### EXTRACTED MATERIAL
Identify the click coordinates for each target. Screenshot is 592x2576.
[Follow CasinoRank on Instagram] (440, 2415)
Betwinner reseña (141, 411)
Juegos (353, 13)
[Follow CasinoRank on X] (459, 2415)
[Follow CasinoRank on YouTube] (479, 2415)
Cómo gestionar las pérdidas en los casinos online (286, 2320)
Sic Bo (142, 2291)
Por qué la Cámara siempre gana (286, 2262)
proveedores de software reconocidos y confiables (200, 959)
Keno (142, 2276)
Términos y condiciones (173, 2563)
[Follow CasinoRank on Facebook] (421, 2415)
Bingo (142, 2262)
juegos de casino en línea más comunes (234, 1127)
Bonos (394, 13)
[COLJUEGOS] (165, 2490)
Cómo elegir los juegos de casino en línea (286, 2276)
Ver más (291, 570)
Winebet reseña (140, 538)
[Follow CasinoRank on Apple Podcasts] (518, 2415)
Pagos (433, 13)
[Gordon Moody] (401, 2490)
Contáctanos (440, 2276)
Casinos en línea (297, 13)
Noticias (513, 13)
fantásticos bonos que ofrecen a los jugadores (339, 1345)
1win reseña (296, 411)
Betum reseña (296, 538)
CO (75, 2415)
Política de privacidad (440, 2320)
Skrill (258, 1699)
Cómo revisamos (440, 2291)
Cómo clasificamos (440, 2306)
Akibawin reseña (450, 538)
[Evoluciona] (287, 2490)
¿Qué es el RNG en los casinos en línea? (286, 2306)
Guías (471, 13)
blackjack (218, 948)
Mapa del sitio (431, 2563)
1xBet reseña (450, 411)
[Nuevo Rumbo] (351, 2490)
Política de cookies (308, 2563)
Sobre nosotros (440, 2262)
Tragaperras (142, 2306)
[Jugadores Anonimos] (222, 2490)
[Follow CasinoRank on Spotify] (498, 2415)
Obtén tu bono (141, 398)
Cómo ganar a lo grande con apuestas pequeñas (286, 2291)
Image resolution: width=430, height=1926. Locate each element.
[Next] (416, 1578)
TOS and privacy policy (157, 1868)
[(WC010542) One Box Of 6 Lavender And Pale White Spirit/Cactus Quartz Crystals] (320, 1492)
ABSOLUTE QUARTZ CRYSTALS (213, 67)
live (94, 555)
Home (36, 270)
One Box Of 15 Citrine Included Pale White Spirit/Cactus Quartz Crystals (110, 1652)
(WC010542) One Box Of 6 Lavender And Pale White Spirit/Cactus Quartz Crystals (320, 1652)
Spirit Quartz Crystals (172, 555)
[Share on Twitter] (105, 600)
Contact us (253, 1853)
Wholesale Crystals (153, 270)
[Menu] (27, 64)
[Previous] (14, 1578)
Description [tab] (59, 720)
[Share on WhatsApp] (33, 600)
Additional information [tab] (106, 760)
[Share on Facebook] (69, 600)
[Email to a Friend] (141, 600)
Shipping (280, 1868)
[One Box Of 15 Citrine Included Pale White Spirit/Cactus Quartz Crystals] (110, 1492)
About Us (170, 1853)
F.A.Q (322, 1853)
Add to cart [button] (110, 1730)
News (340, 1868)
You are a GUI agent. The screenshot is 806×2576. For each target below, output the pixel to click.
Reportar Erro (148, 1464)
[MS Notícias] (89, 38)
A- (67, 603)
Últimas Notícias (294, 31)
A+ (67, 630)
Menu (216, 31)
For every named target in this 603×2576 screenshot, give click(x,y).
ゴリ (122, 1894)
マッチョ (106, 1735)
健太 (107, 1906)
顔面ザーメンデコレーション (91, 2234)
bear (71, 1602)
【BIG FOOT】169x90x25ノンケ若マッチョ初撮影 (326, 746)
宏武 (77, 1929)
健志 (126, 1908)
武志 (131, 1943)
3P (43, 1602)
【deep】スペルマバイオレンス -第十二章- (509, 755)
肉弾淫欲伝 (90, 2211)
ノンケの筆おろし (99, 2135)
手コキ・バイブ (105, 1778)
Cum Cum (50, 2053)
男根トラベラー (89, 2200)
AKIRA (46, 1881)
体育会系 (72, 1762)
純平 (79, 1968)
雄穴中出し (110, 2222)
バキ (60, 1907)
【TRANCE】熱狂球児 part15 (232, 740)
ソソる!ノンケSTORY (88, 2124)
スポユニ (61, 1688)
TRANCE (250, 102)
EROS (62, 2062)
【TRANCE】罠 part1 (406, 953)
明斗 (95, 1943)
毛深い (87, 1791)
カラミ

### TASK DIRECTIONS
Go to the line containing "For every named" in the listing. Print it and every line through the last one, exactly and with nothing more.

### PROBLEM SOLUTION
For every named target in this 603×2576 screenshot, give click(x,y).
ゴリ (122, 1894)
マッチョ (106, 1735)
健太 (107, 1906)
顔面ザーメンデコレーション (91, 2234)
bear (71, 1602)
【BIG FOOT】169x90x25ノンケ若マッチョ初撮影 (326, 746)
宏武 (77, 1929)
健志 (126, 1908)
武志 (131, 1943)
3P (43, 1602)
【deep】スペルマバイオレンス -第十二章- (509, 755)
肉弾淫欲伝 (90, 2211)
ノンケの筆おろし (99, 2135)
手コキ・バイブ (105, 1778)
Cum Cum (50, 2053)
男根トラベラー (89, 2200)
AKIRA (46, 1881)
体育会系 (72, 1762)
純平 (79, 1968)
雄穴中出し (110, 2222)
バキ (60, 1907)
【TRANCE】熱狂球児 part15 (232, 740)
ソソる!ノンケSTORY (88, 2124)
スポユニ (61, 1688)
TRANCE (250, 102)
EROS (62, 2062)
【TRANCE】罠 part1 (406, 953)
明斗 (95, 1943)
毛深い (87, 1791)
カラミ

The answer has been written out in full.